ASSIGNED TASK ::
Will you transcribe the entries that follow, exactly and in full?
____
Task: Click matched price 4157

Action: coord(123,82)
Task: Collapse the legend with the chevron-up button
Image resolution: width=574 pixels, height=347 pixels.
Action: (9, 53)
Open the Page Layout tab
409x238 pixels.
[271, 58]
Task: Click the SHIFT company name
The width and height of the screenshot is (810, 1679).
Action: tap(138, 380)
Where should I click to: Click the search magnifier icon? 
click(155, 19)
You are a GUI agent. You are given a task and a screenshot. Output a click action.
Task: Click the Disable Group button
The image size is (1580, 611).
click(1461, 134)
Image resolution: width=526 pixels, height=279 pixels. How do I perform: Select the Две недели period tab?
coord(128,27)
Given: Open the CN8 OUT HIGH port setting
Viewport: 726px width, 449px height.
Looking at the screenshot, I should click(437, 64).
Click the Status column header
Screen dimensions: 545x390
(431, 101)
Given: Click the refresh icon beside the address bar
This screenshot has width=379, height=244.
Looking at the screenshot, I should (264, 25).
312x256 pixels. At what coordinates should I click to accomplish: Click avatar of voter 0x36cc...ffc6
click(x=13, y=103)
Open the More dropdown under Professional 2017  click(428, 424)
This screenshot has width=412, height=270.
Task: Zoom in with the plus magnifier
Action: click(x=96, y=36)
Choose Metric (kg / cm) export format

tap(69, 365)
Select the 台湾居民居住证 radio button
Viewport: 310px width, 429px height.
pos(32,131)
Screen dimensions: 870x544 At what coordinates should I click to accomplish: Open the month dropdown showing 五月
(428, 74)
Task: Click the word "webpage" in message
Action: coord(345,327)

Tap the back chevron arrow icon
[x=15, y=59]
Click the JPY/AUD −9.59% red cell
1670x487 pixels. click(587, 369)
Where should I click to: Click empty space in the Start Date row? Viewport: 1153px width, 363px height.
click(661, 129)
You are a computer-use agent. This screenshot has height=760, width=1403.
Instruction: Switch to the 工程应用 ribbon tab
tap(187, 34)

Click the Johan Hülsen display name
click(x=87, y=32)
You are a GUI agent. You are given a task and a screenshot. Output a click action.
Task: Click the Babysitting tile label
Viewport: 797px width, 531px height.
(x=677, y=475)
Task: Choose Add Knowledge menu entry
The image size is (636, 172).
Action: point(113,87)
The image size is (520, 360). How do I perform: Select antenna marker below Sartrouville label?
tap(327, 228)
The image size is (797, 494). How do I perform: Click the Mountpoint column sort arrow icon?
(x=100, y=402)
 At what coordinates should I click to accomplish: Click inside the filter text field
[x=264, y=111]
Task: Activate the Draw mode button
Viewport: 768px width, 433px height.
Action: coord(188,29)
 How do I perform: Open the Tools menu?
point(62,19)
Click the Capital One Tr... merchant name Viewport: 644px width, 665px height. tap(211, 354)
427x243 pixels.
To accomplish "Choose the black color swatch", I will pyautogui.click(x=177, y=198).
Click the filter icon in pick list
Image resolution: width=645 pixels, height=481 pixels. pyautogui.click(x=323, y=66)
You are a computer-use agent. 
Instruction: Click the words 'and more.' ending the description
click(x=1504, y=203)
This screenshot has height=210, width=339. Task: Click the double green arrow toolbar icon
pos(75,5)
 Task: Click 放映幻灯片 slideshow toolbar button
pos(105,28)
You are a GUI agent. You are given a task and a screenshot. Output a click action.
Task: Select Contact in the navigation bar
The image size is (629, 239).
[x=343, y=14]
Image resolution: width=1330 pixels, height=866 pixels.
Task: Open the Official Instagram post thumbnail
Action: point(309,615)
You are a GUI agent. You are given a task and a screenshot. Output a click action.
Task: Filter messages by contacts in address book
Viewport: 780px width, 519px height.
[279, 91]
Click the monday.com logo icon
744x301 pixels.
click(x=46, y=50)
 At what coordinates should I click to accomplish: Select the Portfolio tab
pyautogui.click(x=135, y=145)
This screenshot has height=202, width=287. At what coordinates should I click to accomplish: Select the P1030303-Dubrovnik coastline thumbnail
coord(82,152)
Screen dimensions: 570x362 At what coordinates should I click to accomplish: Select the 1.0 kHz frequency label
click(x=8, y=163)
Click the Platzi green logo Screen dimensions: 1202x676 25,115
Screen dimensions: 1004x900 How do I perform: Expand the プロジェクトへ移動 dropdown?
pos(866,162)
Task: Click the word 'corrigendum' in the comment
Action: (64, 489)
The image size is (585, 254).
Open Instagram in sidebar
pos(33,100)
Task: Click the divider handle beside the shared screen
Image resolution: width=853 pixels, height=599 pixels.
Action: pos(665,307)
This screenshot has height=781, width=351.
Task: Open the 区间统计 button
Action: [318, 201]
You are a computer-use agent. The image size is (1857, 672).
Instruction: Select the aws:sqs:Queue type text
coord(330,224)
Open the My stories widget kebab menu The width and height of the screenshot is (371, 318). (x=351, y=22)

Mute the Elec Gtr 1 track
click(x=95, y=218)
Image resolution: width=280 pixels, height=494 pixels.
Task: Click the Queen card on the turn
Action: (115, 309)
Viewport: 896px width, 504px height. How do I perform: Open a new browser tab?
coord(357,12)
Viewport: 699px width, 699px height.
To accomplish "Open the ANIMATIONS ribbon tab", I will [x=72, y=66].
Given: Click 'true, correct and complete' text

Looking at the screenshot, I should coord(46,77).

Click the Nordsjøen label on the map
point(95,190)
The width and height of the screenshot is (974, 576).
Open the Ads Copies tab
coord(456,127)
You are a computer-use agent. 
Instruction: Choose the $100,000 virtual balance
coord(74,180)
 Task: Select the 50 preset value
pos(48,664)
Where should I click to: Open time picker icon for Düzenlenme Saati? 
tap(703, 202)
____
ANSWER BOX ::
Task: Click matched price 4157

Action: coord(123,82)
Task: Collapse the legend with the chevron-up button
Image resolution: width=574 pixels, height=347 pixels.
Action: (9, 53)
Open the Page Layout tab
409x238 pixels.
[271, 58]
Task: Click the SHIFT company name
The width and height of the screenshot is (810, 1679).
Action: tap(138, 380)
Where should I click to: Click the search magnifier icon? 
click(155, 19)
You are a GUI agent. You are given a task and a screenshot. Output a click action.
Task: Click the Disable Group button
The image size is (1580, 611).
click(1461, 134)
Image resolution: width=526 pixels, height=279 pixels. How do I perform: Select the Две недели period tab?
coord(128,27)
Given: Open the CN8 OUT HIGH port setting
Viewport: 726px width, 449px height.
Looking at the screenshot, I should click(437, 64).
Click the Status column header
Screen dimensions: 545x390
(431, 101)
Given: Click the refresh icon beside the address bar
This screenshot has width=379, height=244.
Looking at the screenshot, I should (264, 25).
312x256 pixels. At what coordinates should I click to accomplish: Click avatar of voter 0x36cc...ffc6
click(x=13, y=103)
Open the More dropdown under Professional 2017  click(428, 424)
This screenshot has width=412, height=270.
Task: Zoom in with the plus magnifier
Action: click(x=96, y=36)
Choose Metric (kg / cm) export format

tap(69, 365)
Select the 台湾居民居住证 radio button
Viewport: 310px width, 429px height.
pos(32,131)
Screen dimensions: 870x544 At what coordinates should I click to accomplish: Open the month dropdown showing 五月
(428, 74)
Task: Click the word "webpage" in message
Action: coord(345,327)

Tap the back chevron arrow icon
[x=15, y=59]
Click the JPY/AUD −9.59% red cell
1670x487 pixels. click(587, 369)
Where should I click to: Click empty space in the Start Date row? Viewport: 1153px width, 363px height.
click(661, 129)
You are a computer-use agent. This screenshot has height=760, width=1403.
Instruction: Switch to the 工程应用 ribbon tab
tap(187, 34)

Click the Johan Hülsen display name
click(x=87, y=32)
You are a GUI agent. You are given a task and a screenshot. Output a click action.
Task: Click the Babysitting tile label
Viewport: 797px width, 531px height.
(x=677, y=475)
Task: Choose Add Knowledge menu entry
The image size is (636, 172).
Action: point(113,87)
The image size is (520, 360). How do I perform: Select antenna marker below Sartrouville label?
tap(327, 228)
The image size is (797, 494). How do I perform: Click the Mountpoint column sort arrow icon?
(x=100, y=402)
 At what coordinates should I click to accomplish: Click inside the filter text field
[x=264, y=111]
Task: Activate the Draw mode button
Viewport: 768px width, 433px height.
Action: coord(188,29)
 How do I perform: Open the Tools menu?
point(62,19)
Click the Capital One Tr... merchant name Viewport: 644px width, 665px height. tap(211, 354)
427x243 pixels.
To accomplish "Choose the black color swatch", I will pyautogui.click(x=177, y=198).
Click the filter icon in pick list
Image resolution: width=645 pixels, height=481 pixels. pyautogui.click(x=323, y=66)
You are a computer-use agent. 
Instruction: Click the words 'and more.' ending the description
click(x=1504, y=203)
This screenshot has height=210, width=339. Task: Click the double green arrow toolbar icon
pos(75,5)
 Task: Click 放映幻灯片 slideshow toolbar button
pos(105,28)
You are a GUI agent. You are given a task and a screenshot. Output a click action.
Task: Select Contact in the navigation bar
The image size is (629, 239).
[x=343, y=14]
Image resolution: width=1330 pixels, height=866 pixels.
Task: Open the Official Instagram post thumbnail
Action: point(309,615)
You are a GUI agent. You are given a task and a screenshot. Output a click action.
Task: Filter messages by contacts in address book
Viewport: 780px width, 519px height.
[279, 91]
Click the monday.com logo icon
744x301 pixels.
click(x=46, y=50)
 At what coordinates should I click to accomplish: Select the Portfolio tab
pyautogui.click(x=135, y=145)
This screenshot has height=202, width=287. At what coordinates should I click to accomplish: Select the P1030303-Dubrovnik coastline thumbnail
coord(82,152)
Screen dimensions: 570x362 At what coordinates should I click to accomplish: Select the 1.0 kHz frequency label
click(x=8, y=163)
Click the Platzi green logo Screen dimensions: 1202x676 25,115
Screen dimensions: 1004x900 How do I perform: Expand the プロジェクトへ移動 dropdown?
pos(866,162)
Task: Click the word 'corrigendum' in the comment
Action: (64, 489)
The image size is (585, 254).
Open Instagram in sidebar
pos(33,100)
Task: Click the divider handle beside the shared screen
Image resolution: width=853 pixels, height=599 pixels.
Action: pos(665,307)
This screenshot has height=781, width=351.
Task: Open the 区间统计 button
Action: [318, 201]
You are a computer-use agent. The image size is (1857, 672).
Instruction: Select the aws:sqs:Queue type text
coord(330,224)
Open the My stories widget kebab menu The width and height of the screenshot is (371, 318). (x=351, y=22)

Mute the Elec Gtr 1 track
click(x=95, y=218)
Image resolution: width=280 pixels, height=494 pixels.
Task: Click the Queen card on the turn
Action: (115, 309)
Viewport: 896px width, 504px height. How do I perform: Open a new browser tab?
coord(357,12)
Viewport: 699px width, 699px height.
To accomplish "Open the ANIMATIONS ribbon tab", I will [x=72, y=66].
Given: Click 'true, correct and complete' text

Looking at the screenshot, I should coord(46,77).

Click the Nordsjøen label on the map
point(95,190)
The width and height of the screenshot is (974, 576).
Open the Ads Copies tab
coord(456,127)
You are a computer-use agent. 
Instruction: Choose the $100,000 virtual balance
coord(74,180)
 Task: Select the 50 preset value
pos(48,664)
Where should I click to: Open time picker icon for Düzenlenme Saati? 
tap(703, 202)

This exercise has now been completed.